OUR UNDERSTANDING of the human genetic blueprint has been turned on its head. Scientists have shown that what they long considered junk DNA is functional and acts like a collection of switches to regulate the genes that give us life.
They have also learned that the genetic origins of many common diseases can be mapped to these switches, providing researchers with a new way of studying the genetic origins of disease.
The announcement, made this morning in four leading research journals, must rank as the greatest DNA discovery since the delivery of the first full human genome in 2003.
The 30 scientific papers presented in the journals offer a detailed map of how the complete genome works, identifying four million of these gene regulators that act like a dimmer switch that turns gene activity up and down as required.
The discovery flows from the Encode (Encyclopaedia of DNA Elements) project launched in 2003. It sought to learn more about the 98 per cent of the genome that seemed to be inactive and unimportant to the workings of the genetic code.
The project identified the genes, the working part of the genome that makes proteins. Now, thanks to Encode, which involves 442 scientists in 32 labs in the UK, US, Spain, Singapore and Japan, researchers have learned that the apparently inactive DNA is central to the genome as a whole, representing the wiring diagram of a human being.
“Our genome is simply alive with switches, millions of places that determine whether a gene is switched on or off,” said Prof Ewan Birney, lead analysis coordinator for Encode at the European Bioinformatics Institute.

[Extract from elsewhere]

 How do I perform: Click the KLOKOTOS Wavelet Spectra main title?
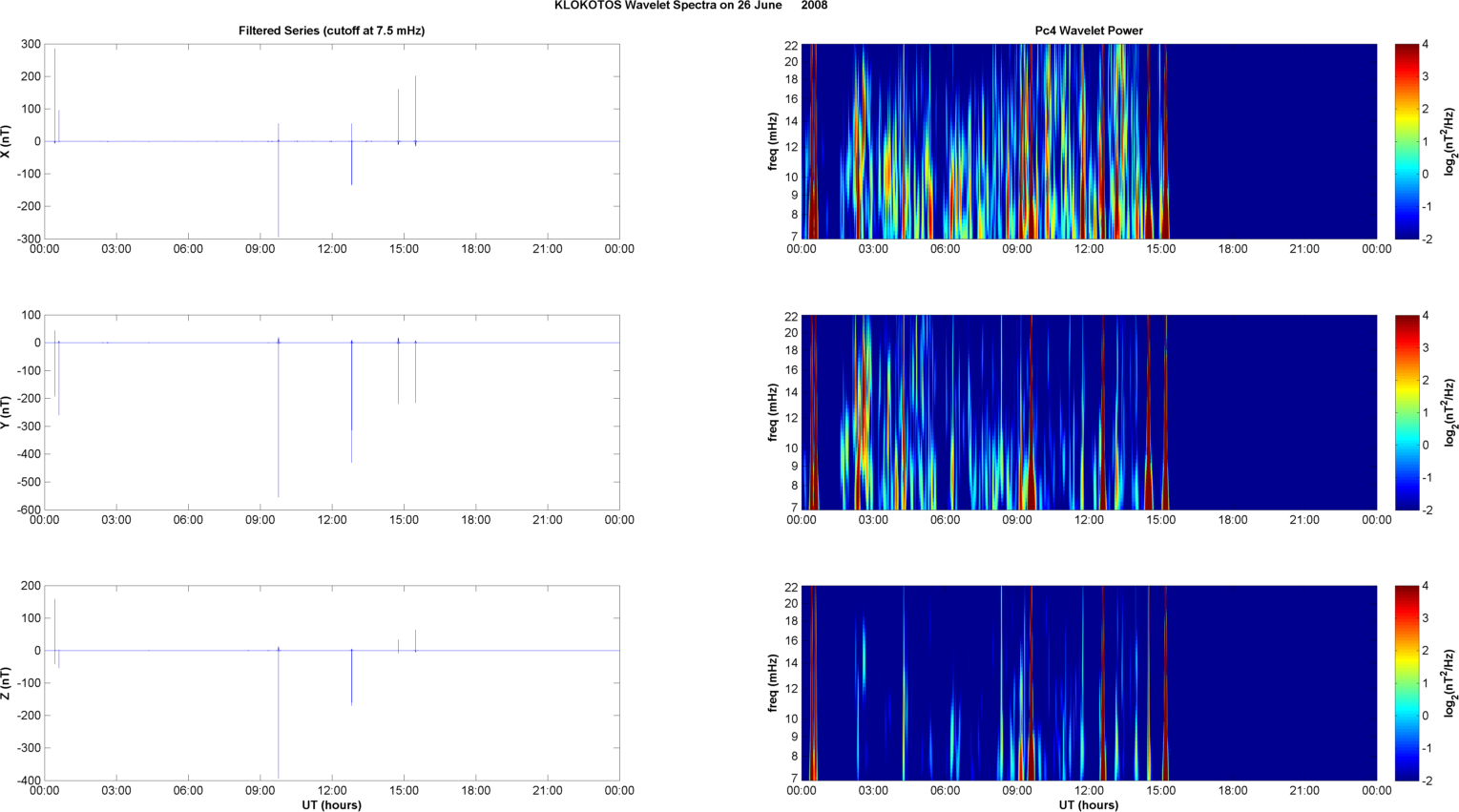pos(690,6)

The genome project showed what two per cent of the genome did. “With Encode we can see that around 80 per cent of the genome is actively doing something.”
One of the main things the announcement in Nature, Genome Biology, Genome Research and Science will deliver is a new way to approach common disorders.
Researchers have spent years looking for genetic errors associated with disease, focusing their attention on the genes. Many of these delivered gene associations but the information had not got to the source, the DNA regions that actually control the genes.
“It turns out that many of the variants that genetic researchers have tied to various diseases – lupus, Crohn’s disease, metabolic diseases, high cholesterol and much more – sit in these regions that alter how genes are expressed in specific kinds of cells,” said Prof Brad Bernstein, a principal investigator in Encode.